29 Sep, 09 | by BMJ Group
If every media report of a cure for cancer were true, we should live forever. But, the media like a headline health story, and we cannot really blame the journalists. It is largely the fault of epidemiologists, according to Joe McLaughlin (International Epidemiology Institute, Maryland USA), who laments the change in culture. He feels that epidemiology has lost its way; experts talk up their findings, shamelessly court the media and, have lost the objectivity of their science. This was how he set the scene at a meeting of epidemiologists and editors at the Royal College of Physicians on Sept 24 and 25, convened by Gerard Swaen, of the Dow Chemical Company, under the aegis of ECETOC (European Centre for Ecotoxicology and Toxicology of Chemicals, Brussels) to discuss the potential for a register of observational epidemiology studies.
To say that epidemiology has lost its way is, perhaps, a little unfair. The signposts are clear and researchers know the waypoints on their research trajectory. These are, unambiguously, peer reviewed publications and grant income. They pave the road to a successful career ensuring that junior researchers chase the elusive P value and the resulting publication, departments advertise their proven expertise, and universities embrace the kudos, publicity, and income. Joe called for epidemiologists to return to dispassionate science- disinterest, rather than vested interest and, in particular, he felt that researchers should not be advocates- those with a “mission” should seek their career in politics or religion.
There are some problems with observational epidemiology. Industry researchers hope for negative findings when looking at harms, while clinical epidemiologists search for statistically significant positive findings that might be publishable. Each can be seduced by the temptations of multiple baseline measurements, subgroup analyses, arbitrary cut off points, selective outcome reporting etc. There is implied misconduct, although, to be fair, sometimes a false positive result is variation and not bias. It can be difficult too for journals to weigh up the relevance of a reported finding as authors talk up the importance of their work. And, the research agenda may become database driven, rather than testing a clinically important a priori hypothesis.

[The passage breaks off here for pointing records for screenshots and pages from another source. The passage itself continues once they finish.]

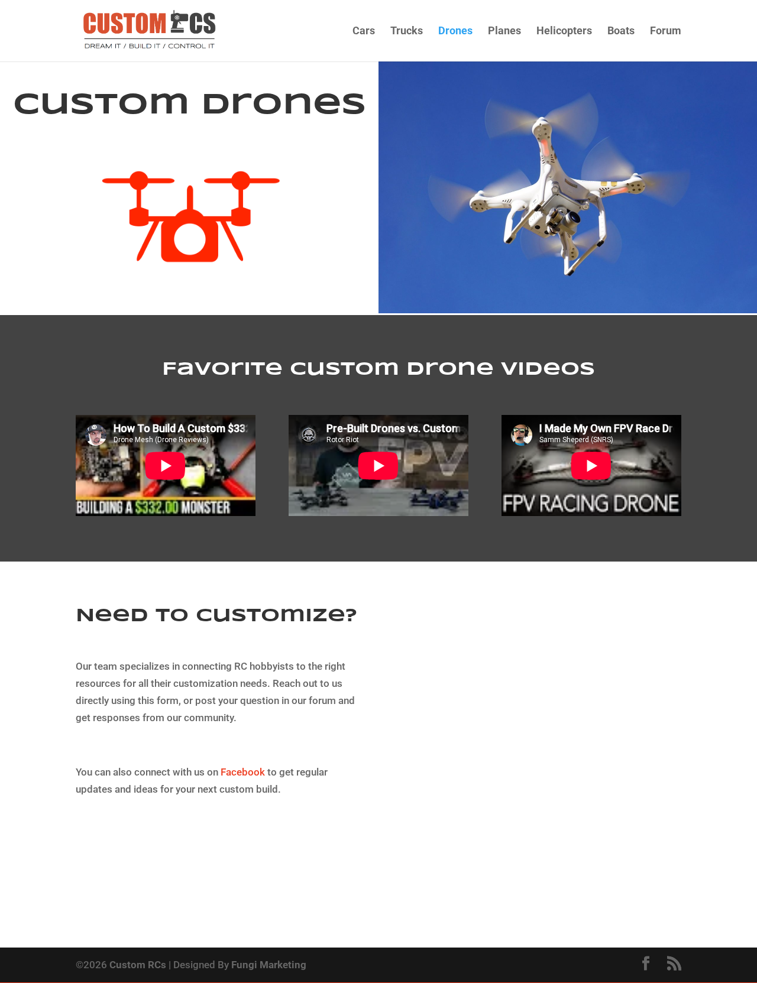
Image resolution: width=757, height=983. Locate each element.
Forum (665, 32)
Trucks (406, 32)
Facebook (243, 772)
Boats (621, 32)
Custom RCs (137, 965)
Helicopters (564, 32)
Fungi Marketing (268, 965)
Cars (363, 32)
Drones (455, 32)
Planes (504, 32)
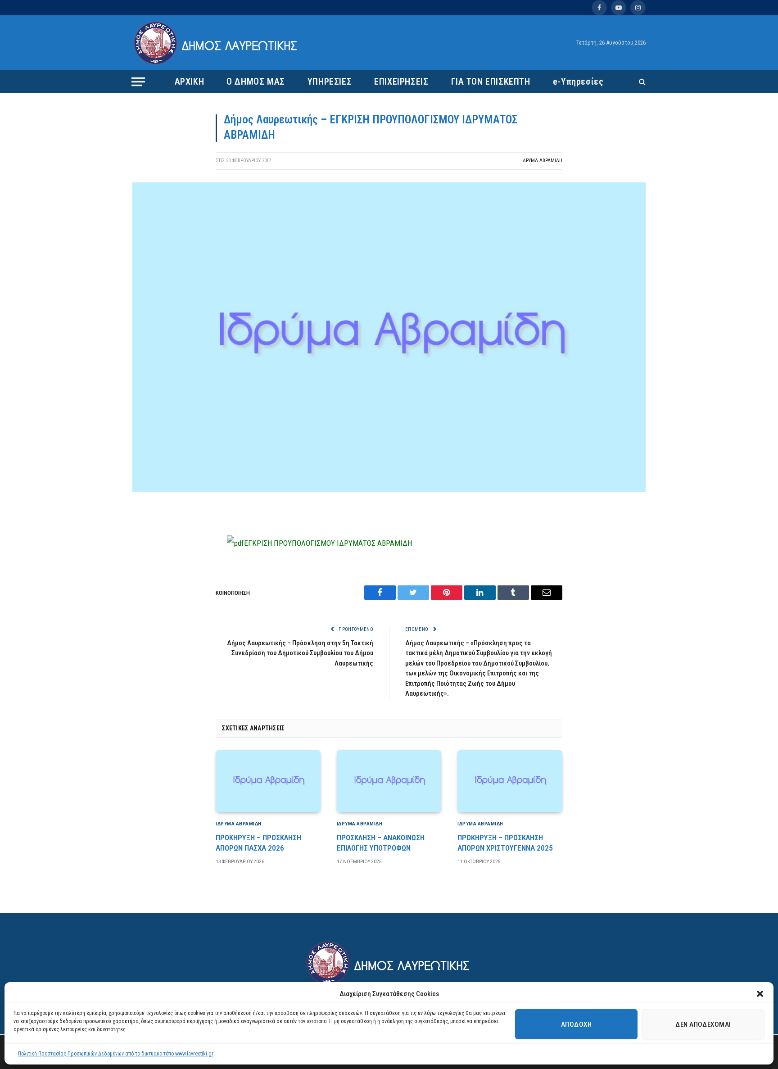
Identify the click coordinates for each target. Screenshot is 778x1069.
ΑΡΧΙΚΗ (189, 81)
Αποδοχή (576, 1024)
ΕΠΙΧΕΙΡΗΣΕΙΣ (401, 81)
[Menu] (138, 81)
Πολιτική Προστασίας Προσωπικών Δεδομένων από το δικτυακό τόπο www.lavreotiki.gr (115, 1054)
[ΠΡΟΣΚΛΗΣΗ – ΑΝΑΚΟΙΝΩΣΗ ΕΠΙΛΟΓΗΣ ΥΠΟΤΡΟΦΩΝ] (389, 781)
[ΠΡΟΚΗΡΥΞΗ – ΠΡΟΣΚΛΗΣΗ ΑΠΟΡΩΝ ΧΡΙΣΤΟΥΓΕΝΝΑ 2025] (509, 781)
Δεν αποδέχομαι (703, 1024)
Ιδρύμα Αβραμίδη (541, 160)
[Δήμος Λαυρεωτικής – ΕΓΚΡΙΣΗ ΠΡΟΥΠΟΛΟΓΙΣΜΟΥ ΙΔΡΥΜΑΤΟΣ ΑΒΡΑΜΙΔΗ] (389, 489)
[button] (759, 993)
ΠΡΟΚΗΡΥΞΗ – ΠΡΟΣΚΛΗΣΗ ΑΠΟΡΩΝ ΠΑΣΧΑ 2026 (258, 842)
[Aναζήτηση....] (641, 82)
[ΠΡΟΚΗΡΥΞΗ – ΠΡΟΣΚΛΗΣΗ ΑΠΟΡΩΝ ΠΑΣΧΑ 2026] (268, 781)
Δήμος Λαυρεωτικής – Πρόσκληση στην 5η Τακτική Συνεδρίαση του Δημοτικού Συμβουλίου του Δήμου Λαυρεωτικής (300, 653)
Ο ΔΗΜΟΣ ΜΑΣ (255, 81)
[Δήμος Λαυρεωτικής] (216, 43)
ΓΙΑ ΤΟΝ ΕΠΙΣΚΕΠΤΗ (490, 81)
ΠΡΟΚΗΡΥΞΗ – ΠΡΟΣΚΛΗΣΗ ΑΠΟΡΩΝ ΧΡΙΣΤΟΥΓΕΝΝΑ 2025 (505, 842)
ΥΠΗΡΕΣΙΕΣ (330, 81)
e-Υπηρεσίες (578, 81)
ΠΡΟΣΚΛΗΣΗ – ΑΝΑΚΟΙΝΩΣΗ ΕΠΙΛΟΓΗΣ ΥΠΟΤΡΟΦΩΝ (381, 842)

Rules have evolved in searching the literature while preparing systematic reviews. Jos Kleijnen (Kleijnen Systematic Reviews Ltd, NL) reminded us why the literature may not reflect all the research available. He listed some additional reasons which I hope are less likely; that publication in peer reviewed journals is a lottery, that publication maybe at the whim of an editor, or there may be unseen peer reviewer bias. Not all factors leading to failure to publish are quite so disquieting. Simple things happen; researchers may have changed institution, moved house, lost the randomisation code or, perhaps, forgotten about those fieldwork questionnaires languishing underneath a flowerpot in someone else’s office.
For all the above reasons, there was general agreement that a register of observational epidemiological studies may have a place. But, everyone recognised the potential limitations. Pat Buffler (University of California, Berkeley) and the breakout group chairs did well to focus discussion to come up with some the key questions.
What are the problems that a register can fix? If there is a registry, what should it look like, how could we design it to be useful and how will it be used? Should all observational trials be registered and if not, which ones; how should it be structured and, should we extend the current models and if not, what would it take to create another?
There were no clear solutions and this dialogue is just beginning. Some form of registration is likely in the future. There are, for example, already almost 13, 000 observational studies registered on ClinicalTrials.gov and the Human Genetics Epidemiology Network (HuGEnet) already shows potential. But, there are other unknowns and this discussion pivots on our traditional model of data collection where cohort studies are owned by research groups or institutions. But, who really owns these data and who should be permitted to set the research agenda? It is difficult to support restrictive practice when most clinical research is publically funded and, ultimately, the data belongs to patients. If unlimited data sharing becomes widespread or even mandatory, we may be talking about an entirely new game.